Nach einer gemeinsamen Übung beginnt das eigentliche Konzert mit der Geigerin Caroline Widmann. Einige Minuten dauert ihre intensive Meditation über Bach bis Ysaye, dann übernimmt eine Pipa-Spielerin mit einer Improvisation auf der chinesischen Laute. Nahtlos geht es weiter mit Orgelmusik, einer Akkordeon-Improvisation. Ein armenischer Oboist bewegt sich mit seiner Improvisation zwischen den stehenden, sitzenden oder liegenden Besuchern durch den Raum. Danach spielt Pianist Fazil Say einen Satz aus einer Beethoven-Sonate, das Aris Quartett schließt an mit Musik von Haydn, dann hört man einen Sitar-Spieler.
Der Musik entkommt man nicht
Die Auswahl der Stücke hat Marina Abramovic den einzelnen Musikern überlassen. Ein schlüssiges musikalisches Konzept ist nicht erkennbar. Stattdessen ein fünfstündiger Klangteppich, ohne Unterbrechung. Auf Applaus sollte verzichtet werden, auch wenn sich das Publikum nicht immer daran hält. Nach zweieinhalb Stunden brauche ich eine Pause. Man kann den Saal jederzeit verlassen. Der Musik entkommt man aber nicht. In jeden Gang, in jeden Raum bis in die Toiletten wird das Konzert aus Lautsprechern übertragen.

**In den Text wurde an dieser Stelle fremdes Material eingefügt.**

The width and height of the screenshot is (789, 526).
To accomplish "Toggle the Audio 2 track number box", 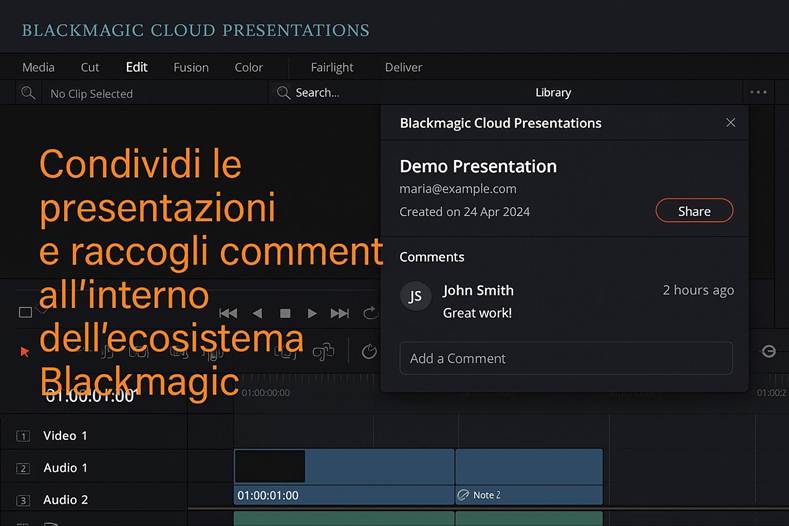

Das Prinzip der zeitlichen Überdehnung, wie man es aus den Performances von Marina Abramovic kennt, wirkt also auch hier. Nach fünf Stunden Dauerbeschallung bin ich erschöpft, Bach und Beethoven sicher nicht nähergekommen. Der Transfer aus den Workshops von fokussierter Körperwahrnehmung zum neuen Musikerleben ist mir nicht gelungen. Statt im Hier und Jetzt zu sein, sehne ich mich weg. An einen Ort, wo ich nur noch eines höre: Nichts.